• [Exercise directions]:
From the entries below, reproduce exactly the line containing "Άλπεις (59, 2335)", the line containing "Λυκαβηττού (59, 2175)", and every line in between, with nothing added.
**** Extracted material
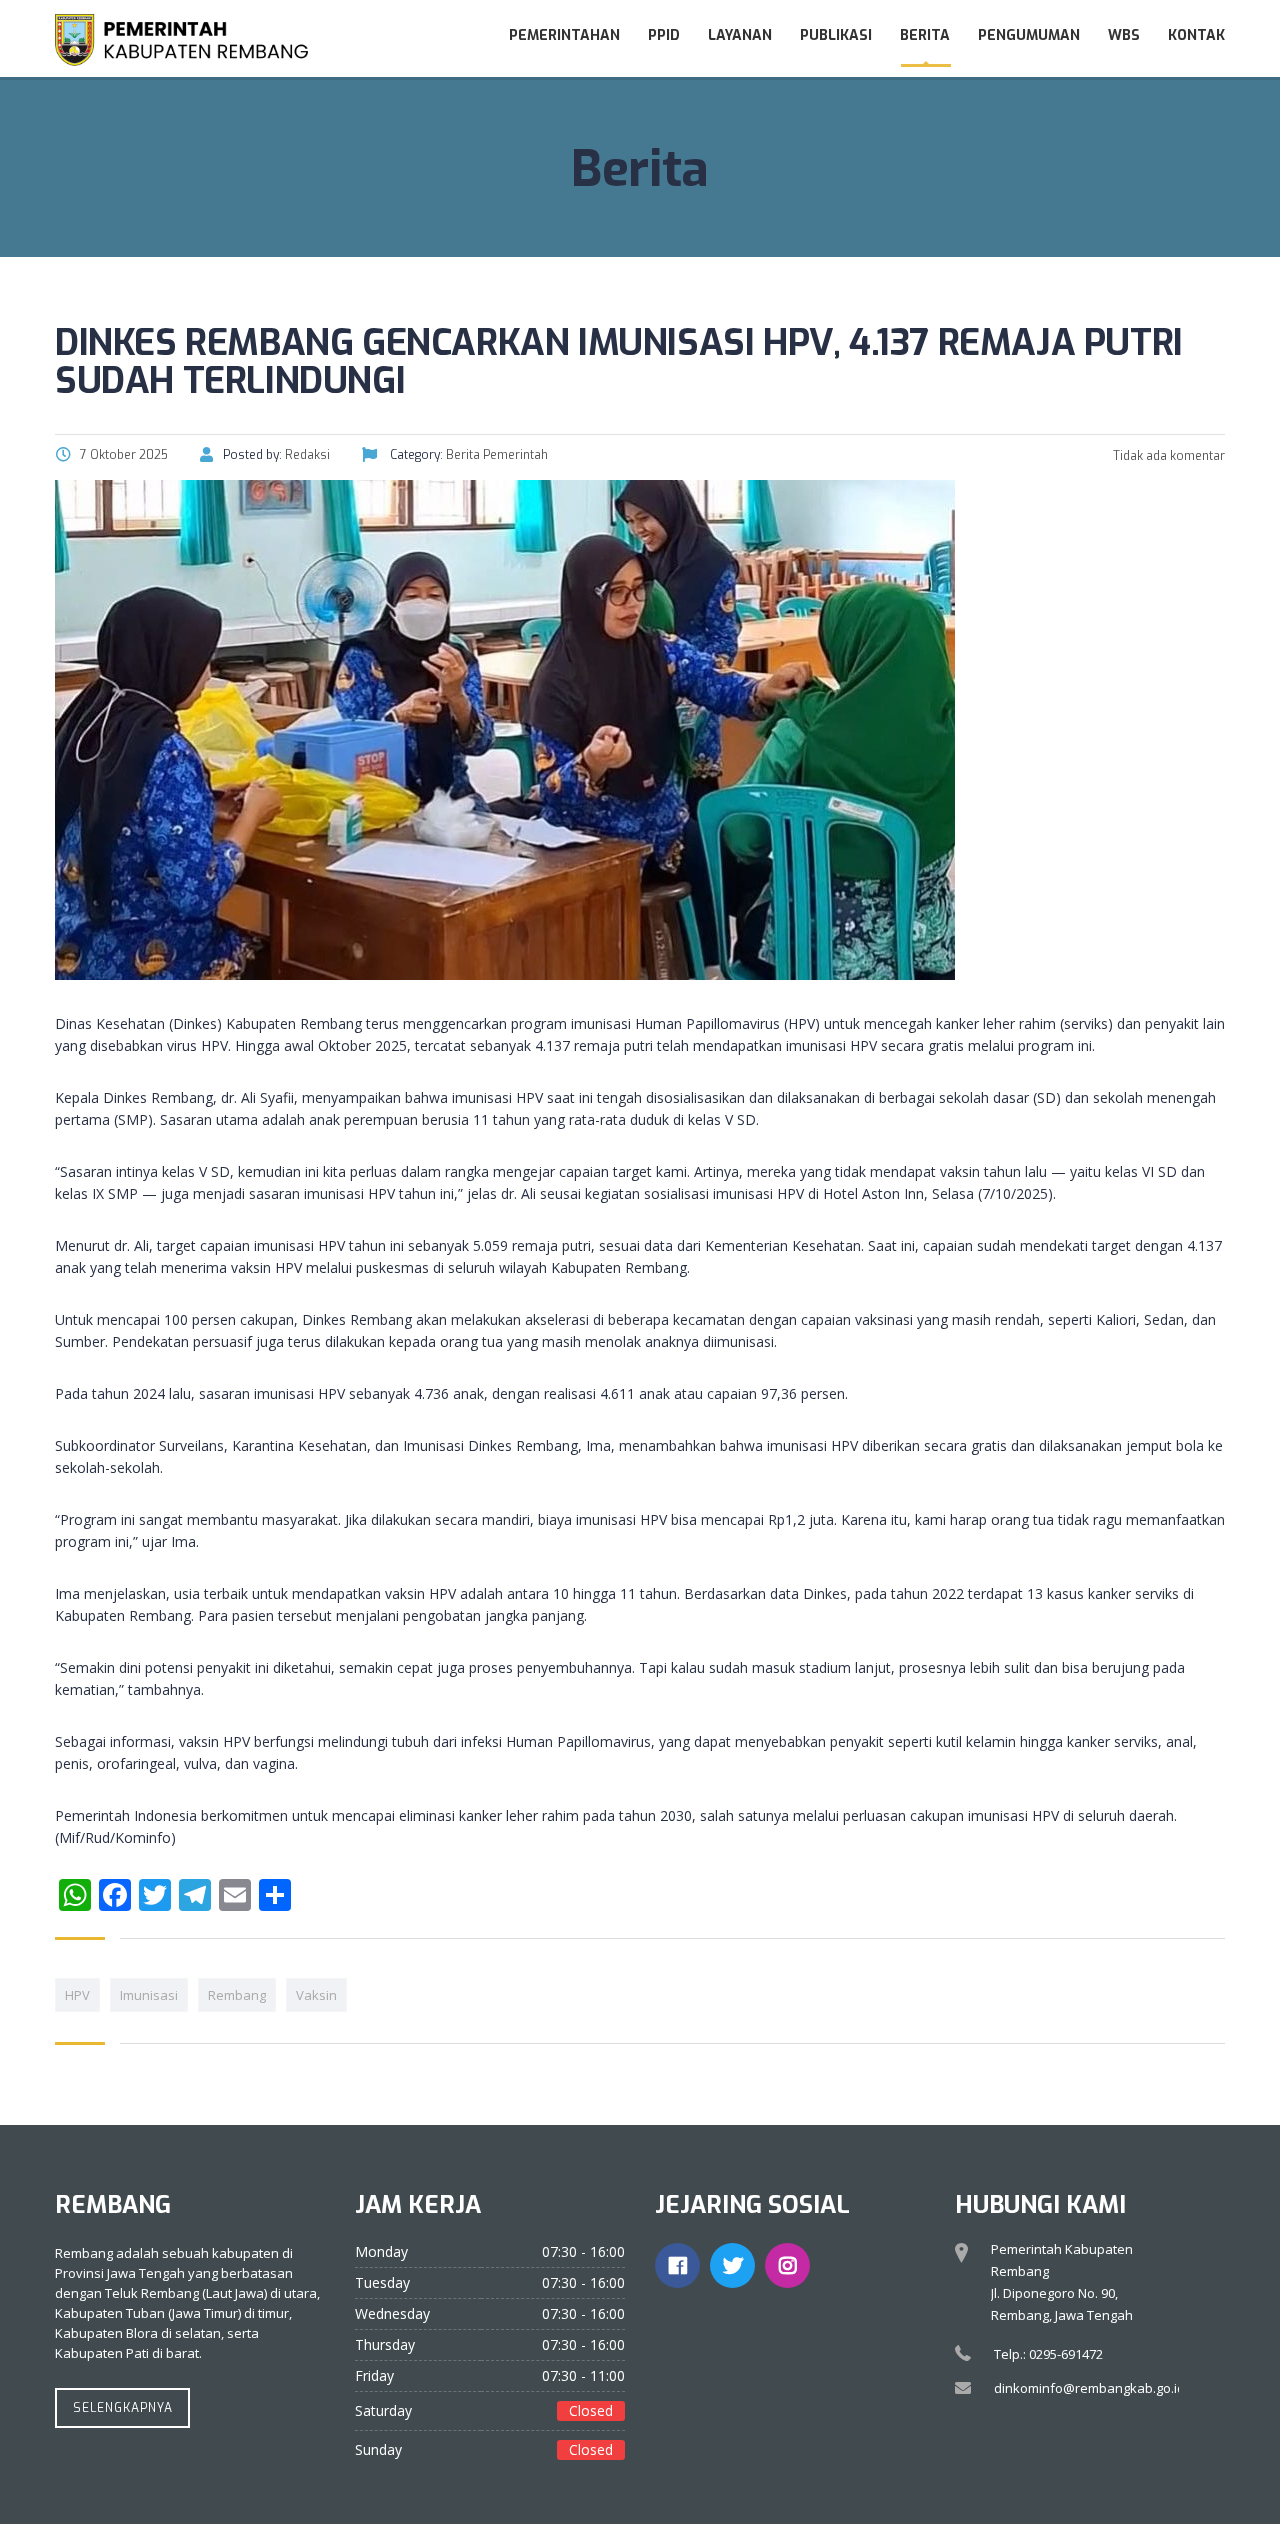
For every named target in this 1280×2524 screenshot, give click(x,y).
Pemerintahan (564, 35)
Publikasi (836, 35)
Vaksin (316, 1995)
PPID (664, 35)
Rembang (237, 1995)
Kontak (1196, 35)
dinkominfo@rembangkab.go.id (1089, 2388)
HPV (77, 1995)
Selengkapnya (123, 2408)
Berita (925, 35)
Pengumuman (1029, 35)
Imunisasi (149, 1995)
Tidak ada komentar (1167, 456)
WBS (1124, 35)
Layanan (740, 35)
********
**** Extracted material
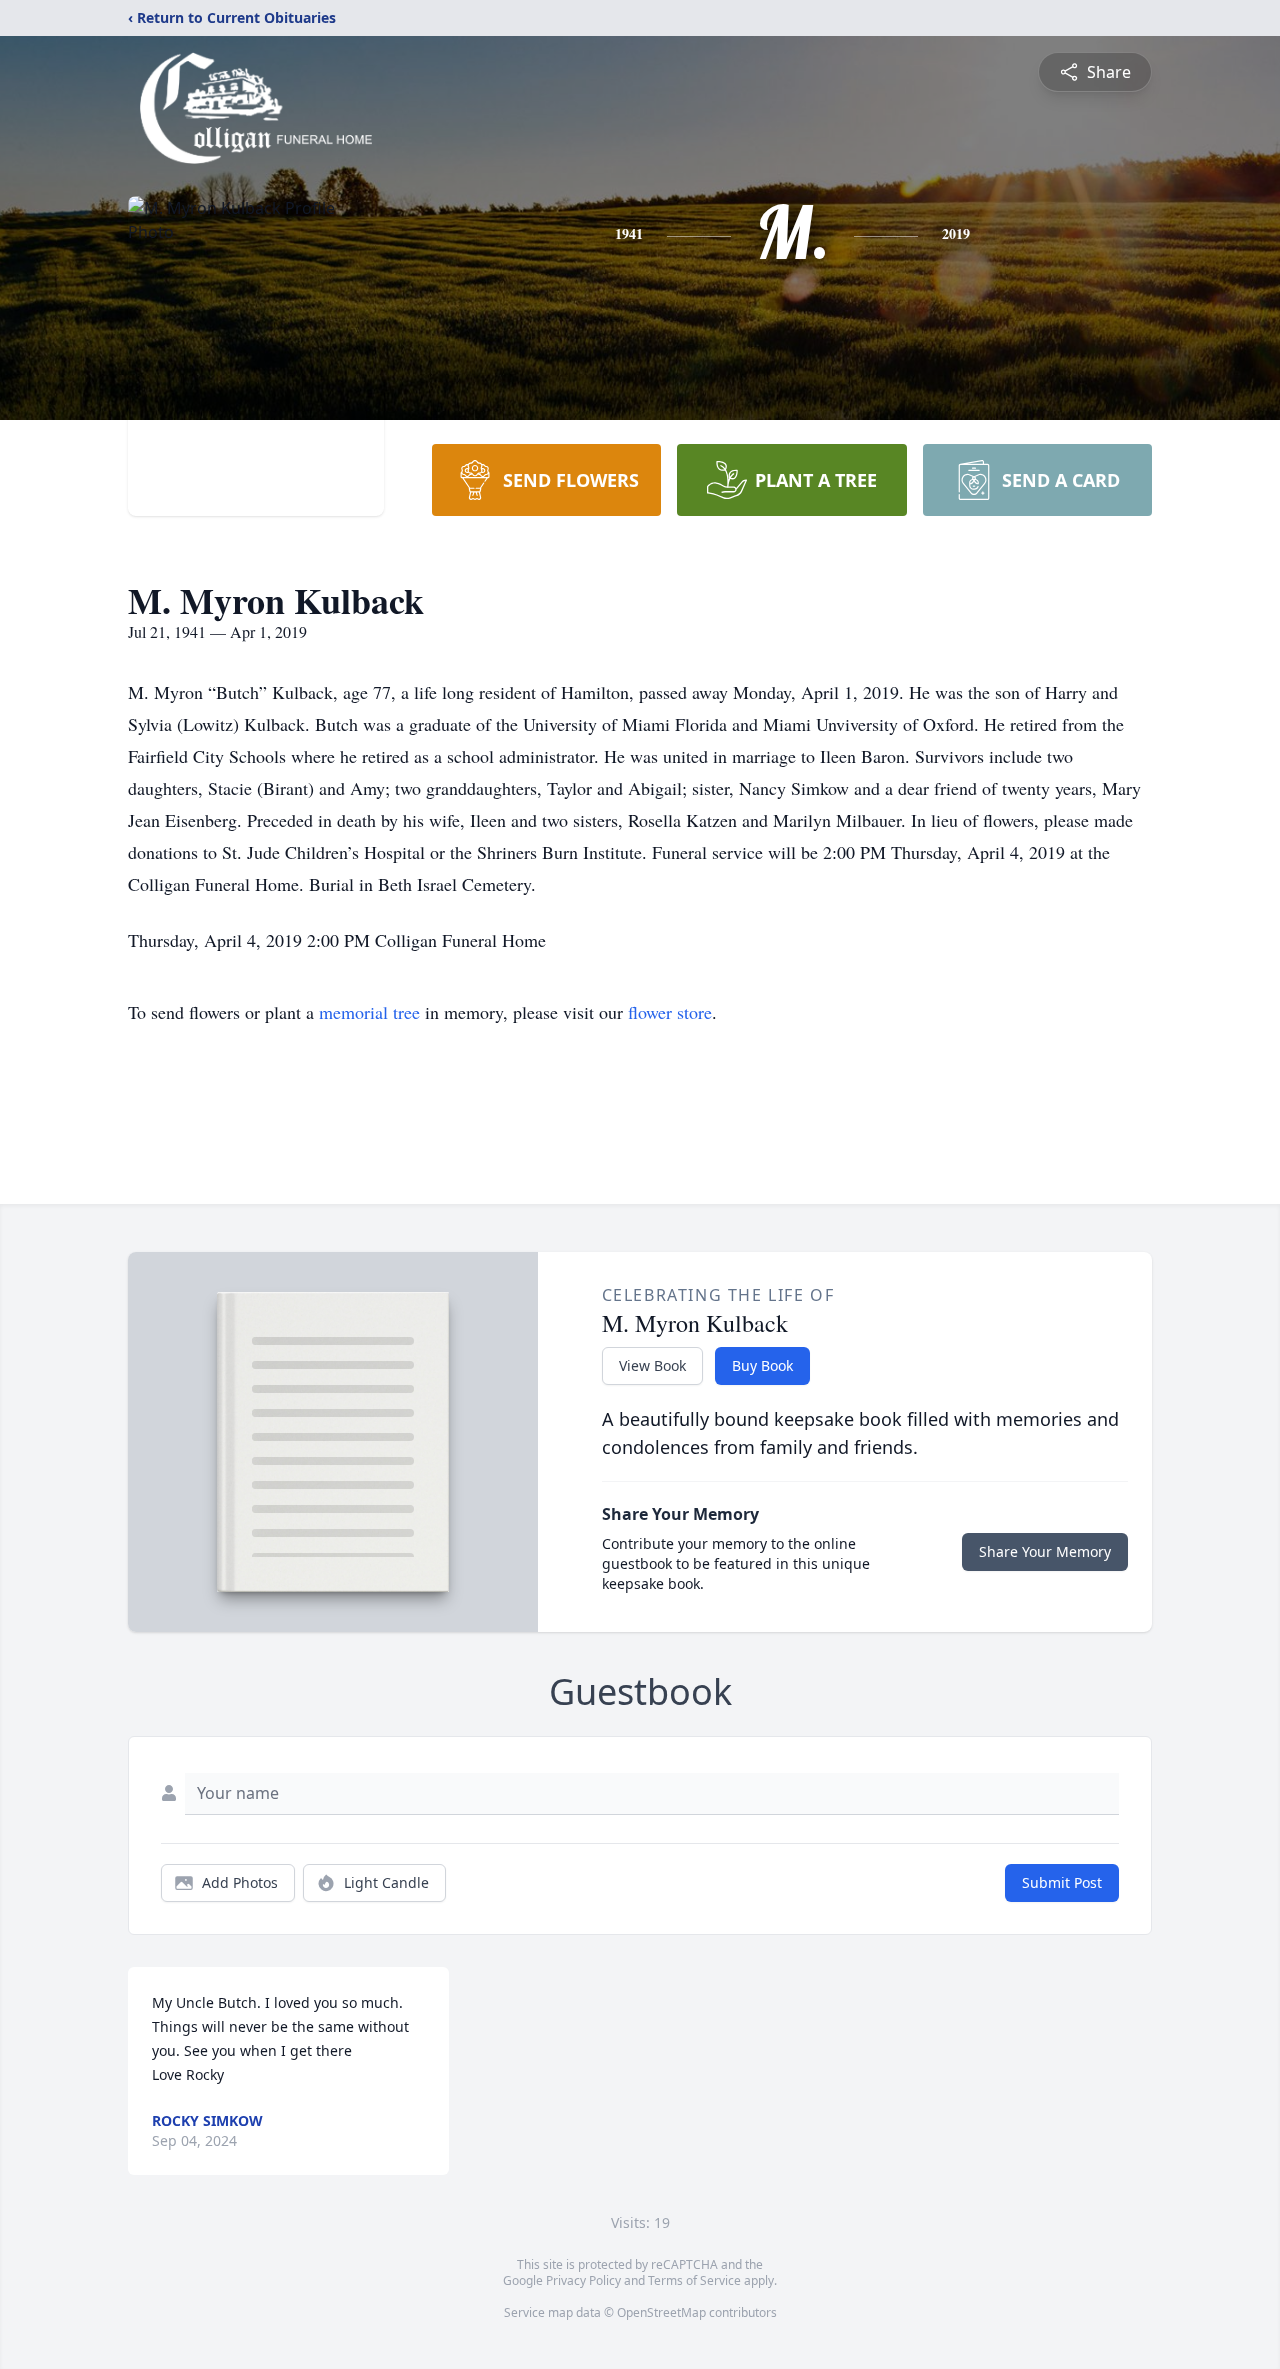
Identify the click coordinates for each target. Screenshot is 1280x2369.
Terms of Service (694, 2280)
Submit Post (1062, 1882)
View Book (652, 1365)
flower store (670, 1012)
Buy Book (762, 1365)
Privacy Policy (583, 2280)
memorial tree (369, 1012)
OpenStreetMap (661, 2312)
********
**** Extracted material
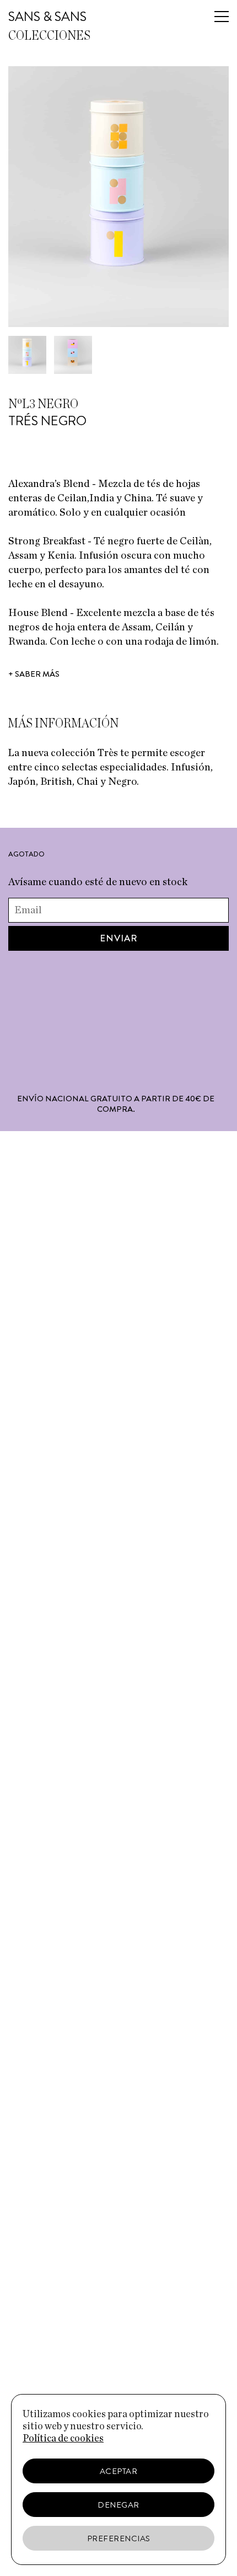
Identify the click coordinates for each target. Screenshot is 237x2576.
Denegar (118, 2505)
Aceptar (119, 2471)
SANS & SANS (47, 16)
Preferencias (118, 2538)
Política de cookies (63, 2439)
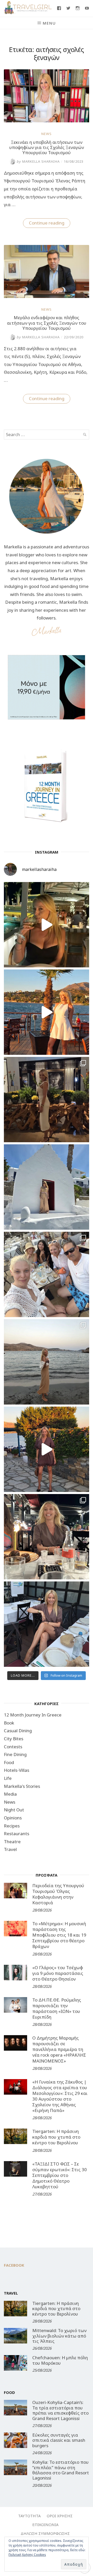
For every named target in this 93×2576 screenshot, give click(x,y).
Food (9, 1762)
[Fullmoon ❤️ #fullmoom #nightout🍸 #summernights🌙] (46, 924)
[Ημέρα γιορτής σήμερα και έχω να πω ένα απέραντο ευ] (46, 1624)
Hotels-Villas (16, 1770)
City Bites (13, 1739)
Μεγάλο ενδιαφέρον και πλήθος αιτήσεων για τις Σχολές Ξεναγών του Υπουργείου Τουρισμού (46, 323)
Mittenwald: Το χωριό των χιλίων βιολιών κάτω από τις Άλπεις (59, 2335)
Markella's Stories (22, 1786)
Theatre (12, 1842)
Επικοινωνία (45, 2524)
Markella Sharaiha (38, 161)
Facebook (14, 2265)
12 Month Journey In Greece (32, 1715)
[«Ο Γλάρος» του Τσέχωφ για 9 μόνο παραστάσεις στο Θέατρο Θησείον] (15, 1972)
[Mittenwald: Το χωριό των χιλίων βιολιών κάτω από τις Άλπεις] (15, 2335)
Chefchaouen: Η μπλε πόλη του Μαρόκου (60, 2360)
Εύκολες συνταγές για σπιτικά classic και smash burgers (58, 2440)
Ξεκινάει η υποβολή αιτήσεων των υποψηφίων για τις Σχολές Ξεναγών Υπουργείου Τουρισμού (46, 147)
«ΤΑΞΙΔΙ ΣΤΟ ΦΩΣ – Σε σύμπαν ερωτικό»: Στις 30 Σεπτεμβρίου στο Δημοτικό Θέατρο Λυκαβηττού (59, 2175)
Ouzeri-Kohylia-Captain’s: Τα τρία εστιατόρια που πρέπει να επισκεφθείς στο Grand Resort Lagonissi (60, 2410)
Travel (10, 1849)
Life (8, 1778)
********
• [Reply to the task]:
Mittenwald: Το χωριό των χιλίων βιολιών κάτω από τις Άλπεις (59, 2335)
Markella's Stories (22, 1786)
Theatre (12, 1842)
Επικοινωνία (45, 2524)
Markella Sharaiha (38, 161)
Facebook (14, 2265)
12 Month Journey In Greece (32, 1715)
[«Ο Γλάρος» του Τσέχωφ για 9 μόνο παραστάσεις στο Θέατρο Θησείον] (15, 1972)
[Mittenwald: Το χωριό των χιλίων βιολιών κάτω από τις Άλπεις] (15, 2335)
Chefchaouen: Η μπλε πόλη του Μαρόκου (60, 2360)
Εύκολες συνταγές για σπιτικά classic και smash burgers (58, 2440)
Ξεκινάει η υποβολή αιτήσεων των υποψηφίων για τις Σχολές Ξεναγών Υπουργείου Τουρισμού (46, 147)
«ΤΑΞΙΔΙ ΣΤΟ ΦΩΣ – Σε σύμπαν ερωτικό»: Στις 30 Σεπτεμβρίου στο Δημοτικό Θέατρο Λυκαβηττού (59, 2175)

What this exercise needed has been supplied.